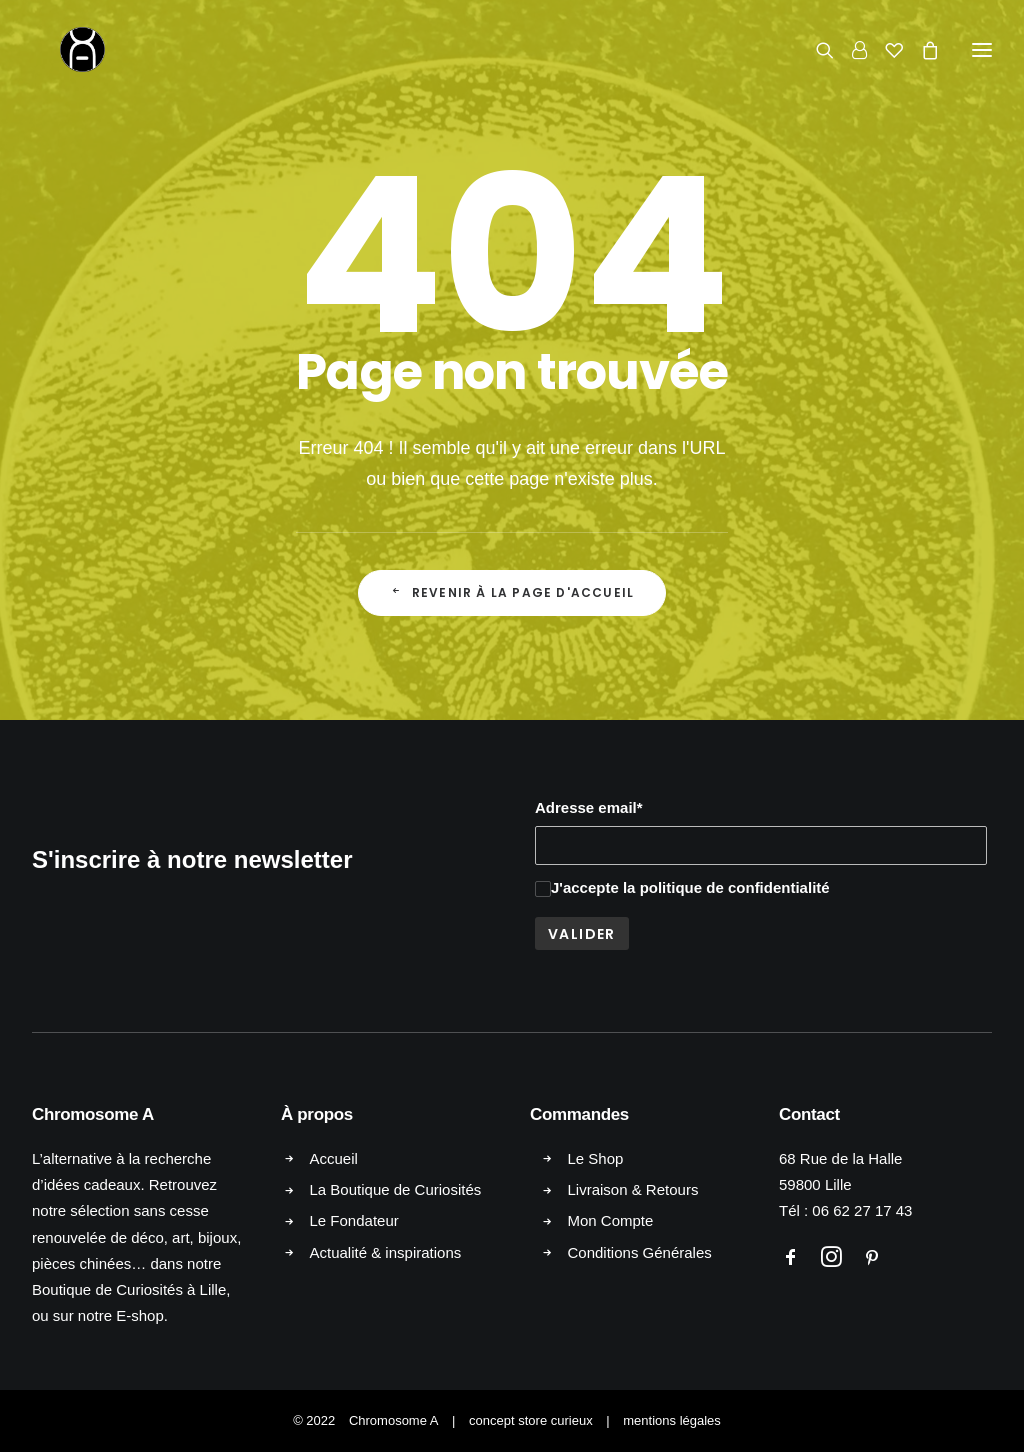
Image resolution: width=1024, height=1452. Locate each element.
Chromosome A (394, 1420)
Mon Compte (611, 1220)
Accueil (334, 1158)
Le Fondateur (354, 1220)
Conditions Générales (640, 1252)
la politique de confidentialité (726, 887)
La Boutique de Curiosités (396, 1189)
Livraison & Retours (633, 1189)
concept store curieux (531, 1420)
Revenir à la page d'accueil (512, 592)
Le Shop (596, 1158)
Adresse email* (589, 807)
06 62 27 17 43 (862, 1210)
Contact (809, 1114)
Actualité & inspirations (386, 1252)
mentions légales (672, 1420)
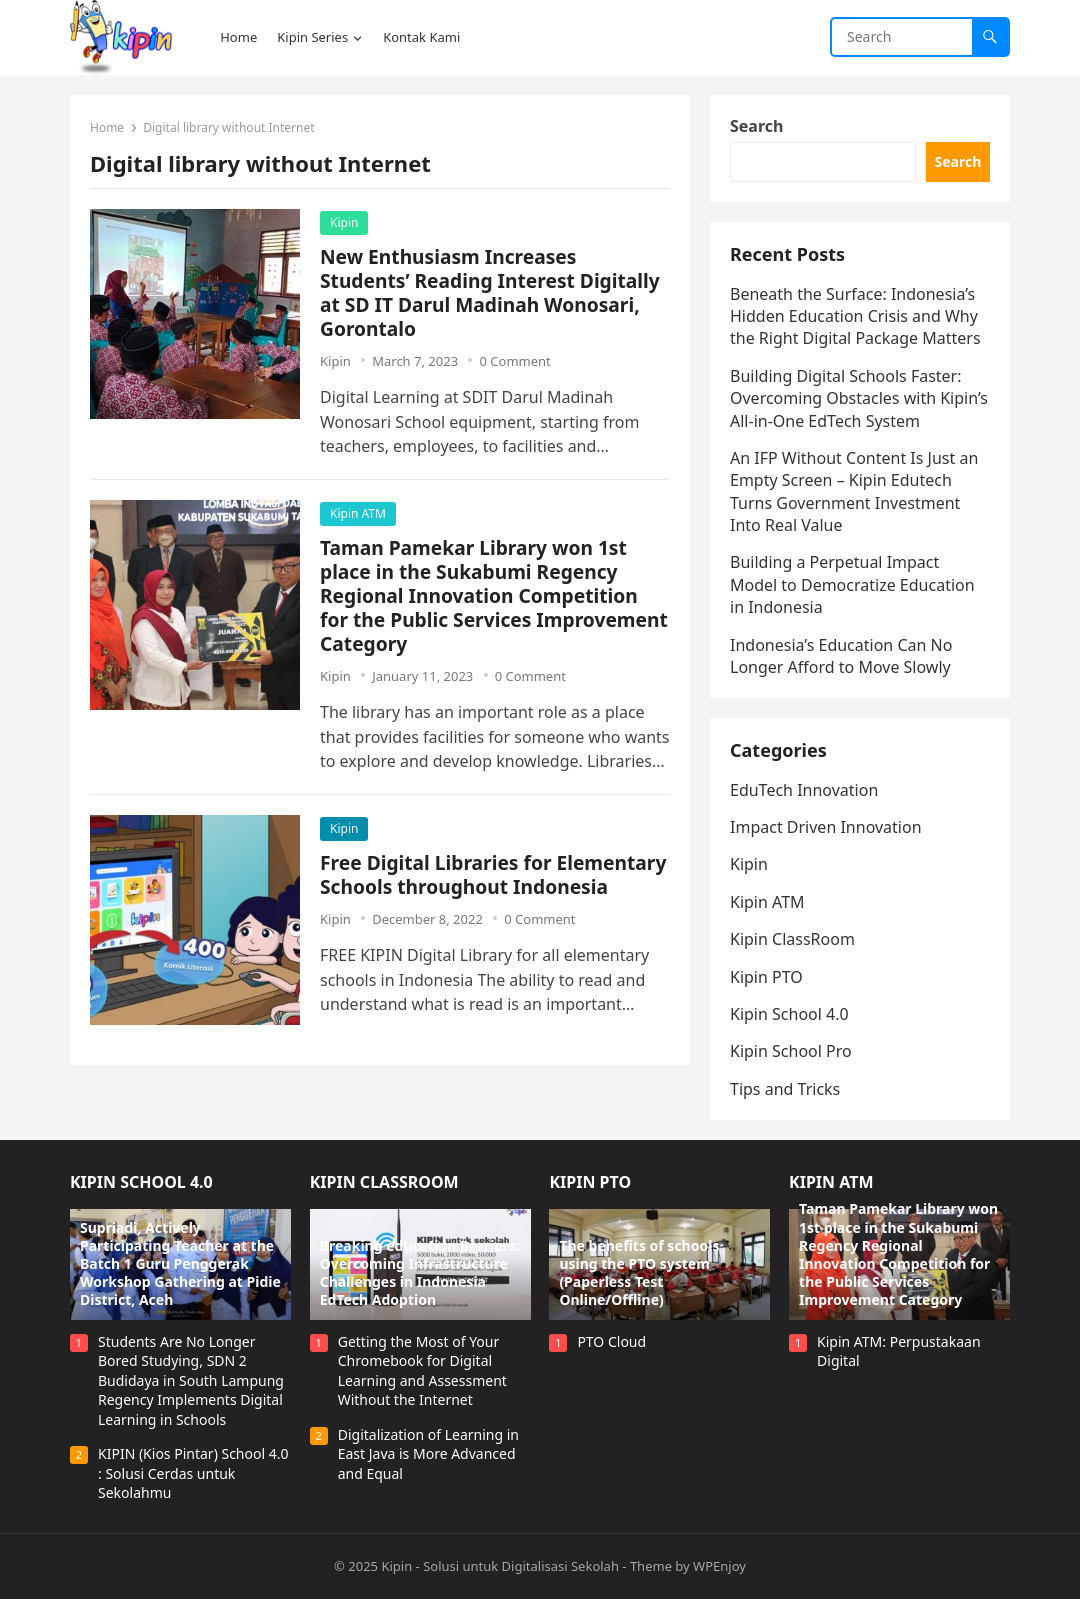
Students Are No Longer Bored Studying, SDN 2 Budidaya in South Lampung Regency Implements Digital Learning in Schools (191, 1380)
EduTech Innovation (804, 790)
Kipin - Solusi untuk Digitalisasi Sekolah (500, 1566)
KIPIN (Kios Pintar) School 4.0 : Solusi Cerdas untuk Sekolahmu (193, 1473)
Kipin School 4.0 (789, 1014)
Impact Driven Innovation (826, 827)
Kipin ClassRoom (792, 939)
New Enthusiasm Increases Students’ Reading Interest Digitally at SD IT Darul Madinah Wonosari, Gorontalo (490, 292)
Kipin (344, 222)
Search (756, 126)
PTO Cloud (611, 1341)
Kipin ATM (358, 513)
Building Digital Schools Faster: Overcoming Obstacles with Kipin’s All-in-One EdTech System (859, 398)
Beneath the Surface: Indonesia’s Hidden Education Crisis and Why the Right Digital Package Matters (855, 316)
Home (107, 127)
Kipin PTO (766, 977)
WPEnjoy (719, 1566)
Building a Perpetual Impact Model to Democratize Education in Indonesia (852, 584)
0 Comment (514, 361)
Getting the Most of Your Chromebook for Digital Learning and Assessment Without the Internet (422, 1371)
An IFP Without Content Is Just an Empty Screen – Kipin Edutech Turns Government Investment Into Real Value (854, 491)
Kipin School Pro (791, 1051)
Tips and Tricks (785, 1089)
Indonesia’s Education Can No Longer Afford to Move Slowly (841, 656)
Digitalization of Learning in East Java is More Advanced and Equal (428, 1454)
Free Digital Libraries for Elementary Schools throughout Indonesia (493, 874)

□ □ □ □ □

# Description of the task
Rewrite every line from the start of the records up to and including the line containing "concept store curieux (531, 1420)", requests included, with each coordinate in the answers multiplied by 1.3 and rounded to a whole number, halves rounded up. Give only those lines, and leave out the pictures.

# Result of this exercise
Image resolution: width=1024, height=1452. Locate each element.
Chromosome A (512, 1846)
Mon Compte (794, 1586)
Accueil (434, 1505)
Le Fondateur (460, 1586)
Conditions Générales (832, 1628)
la politique de confidentialité (944, 1153)
La Boutique de Curiosités (515, 1546)
Livraison & Retours (823, 1546)
concept store curieux (690, 1846)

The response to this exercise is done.